[Data]

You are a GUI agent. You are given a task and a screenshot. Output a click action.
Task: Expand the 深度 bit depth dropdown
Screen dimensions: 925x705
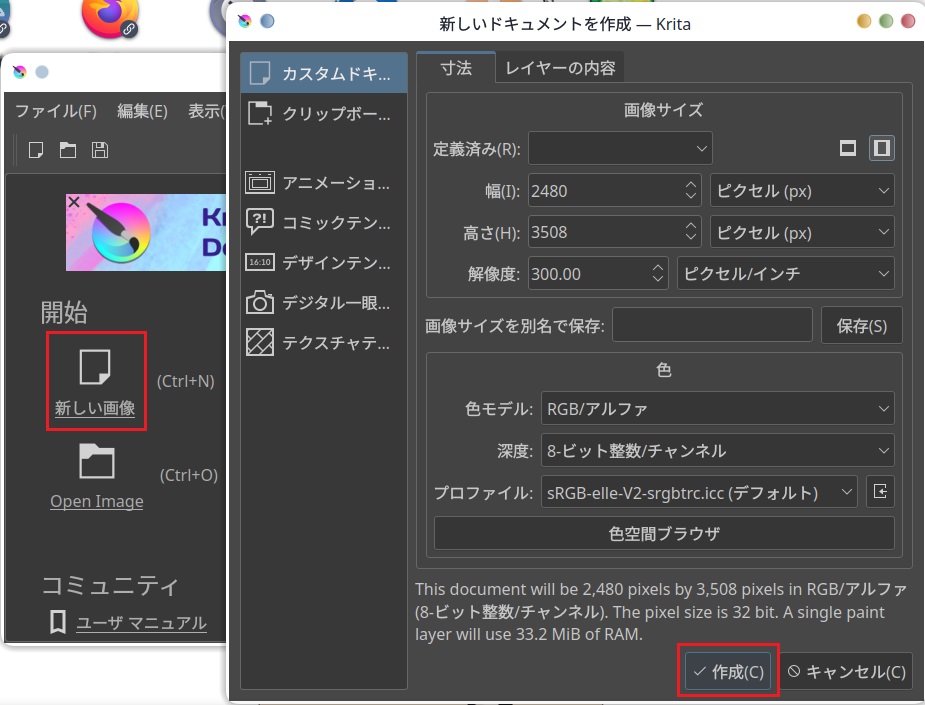717,450
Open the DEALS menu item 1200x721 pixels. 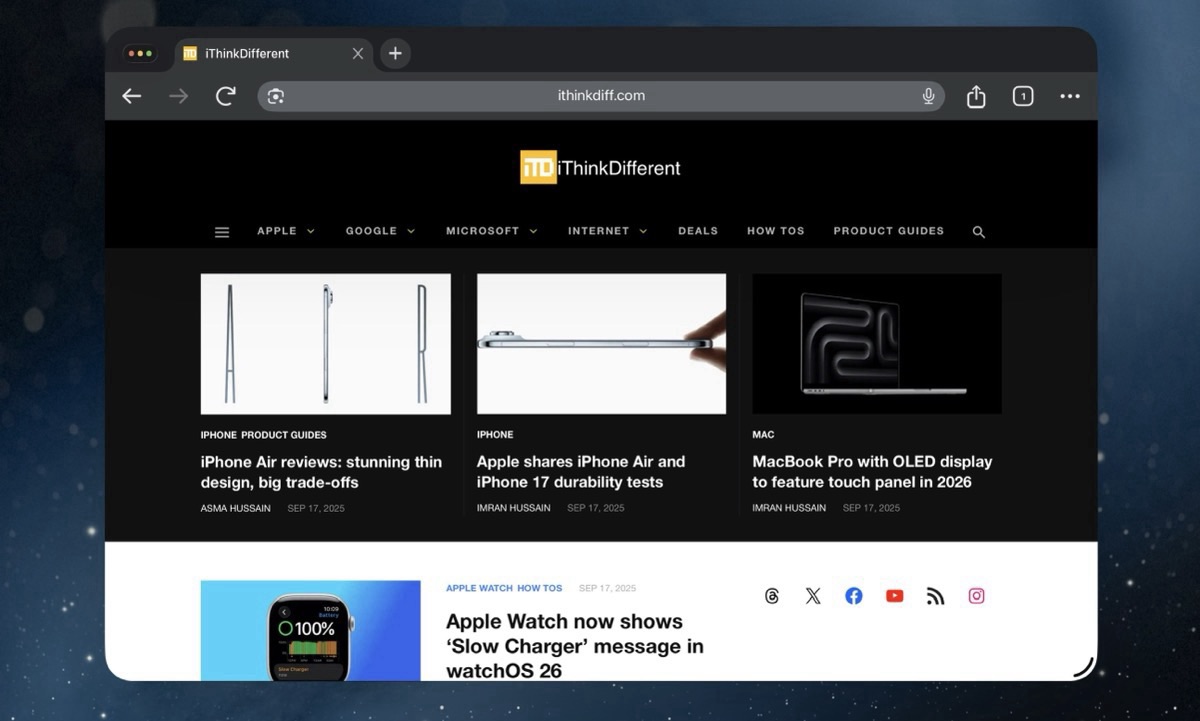697,231
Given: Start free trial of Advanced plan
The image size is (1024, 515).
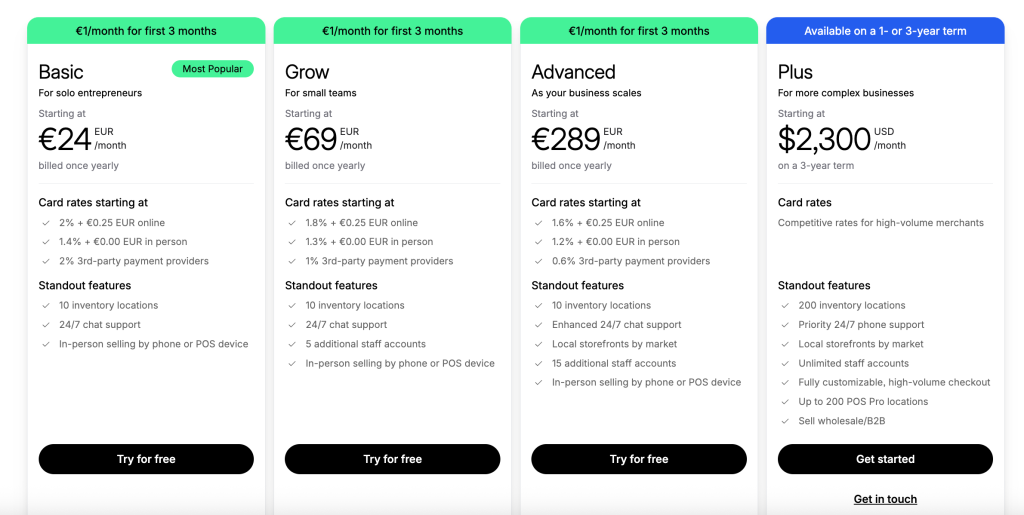Looking at the screenshot, I should tap(639, 459).
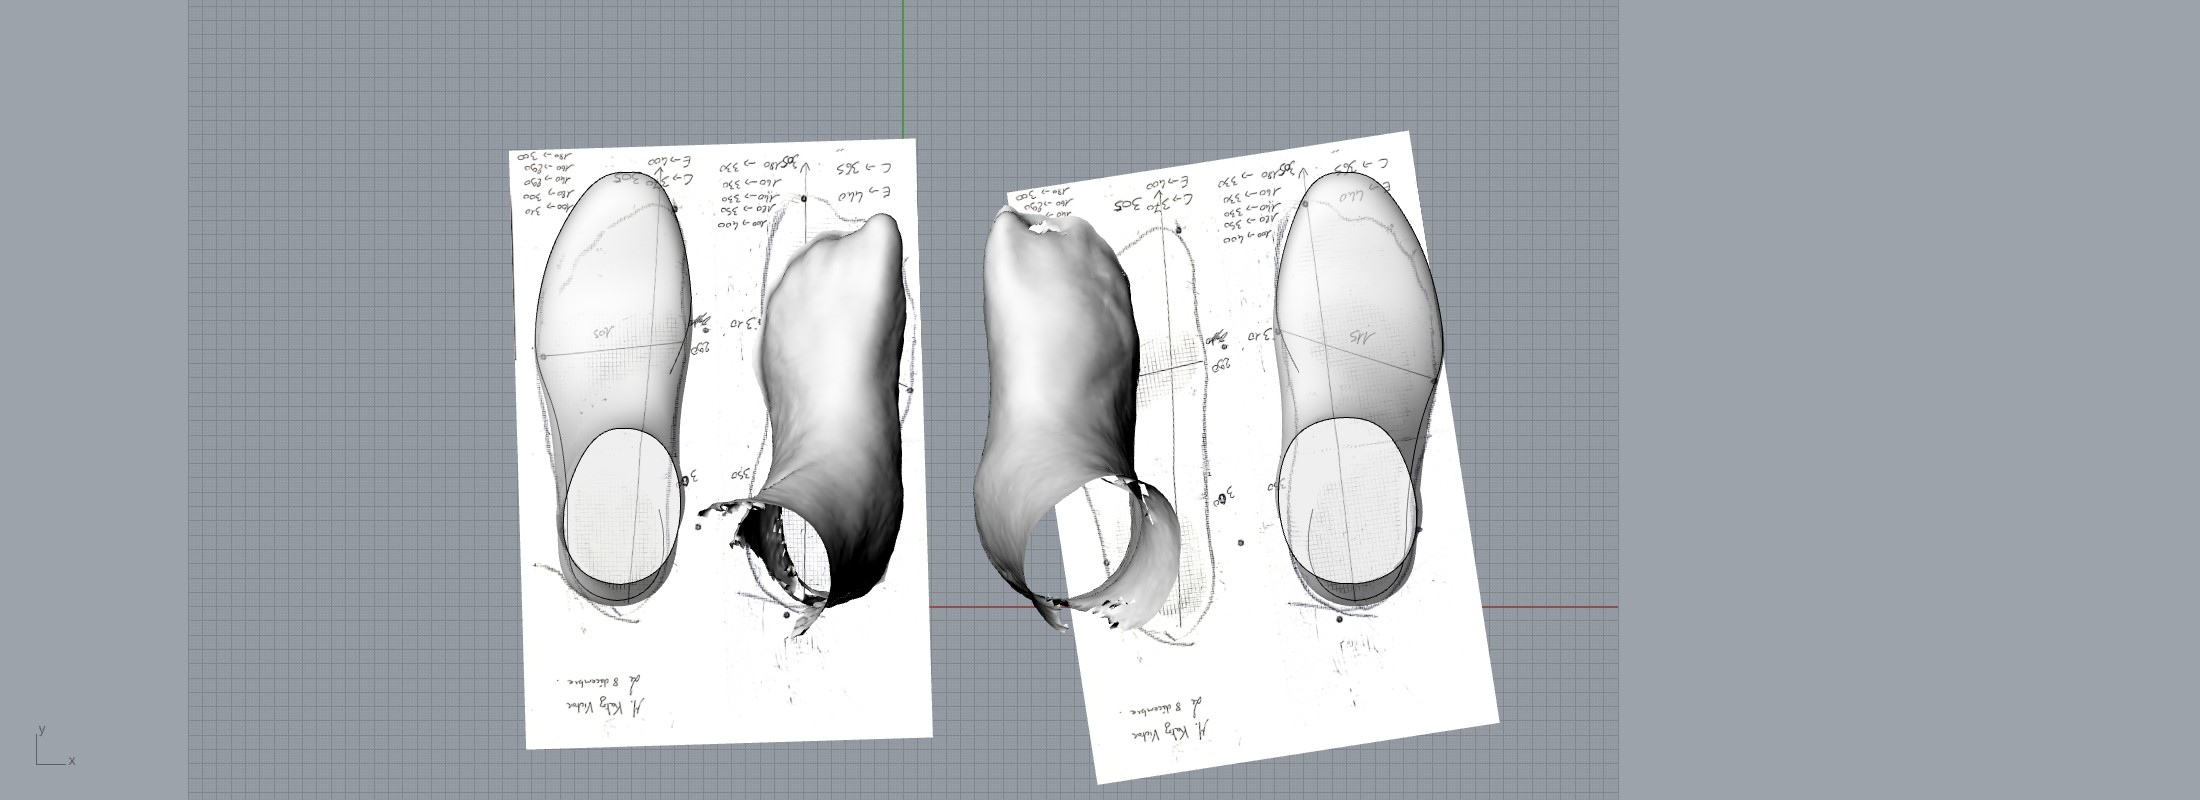2200x800 pixels.
Task: Click the handwritten signature on the left sheet
Action: click(x=605, y=702)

[/Data]

Exercise brief. From the line containing "Given: Start free trial of Advanced plan" through the final line of the records, write out each line exactly, and include no pictures.

The completed task.
Given: Start free trial of Advanced plan
The image size is (1024, 515).
Looking at the screenshot, I should tap(639, 459).
2200x800 pixels.
Task: Click the handwritten signature on the left sheet
Action: click(x=605, y=702)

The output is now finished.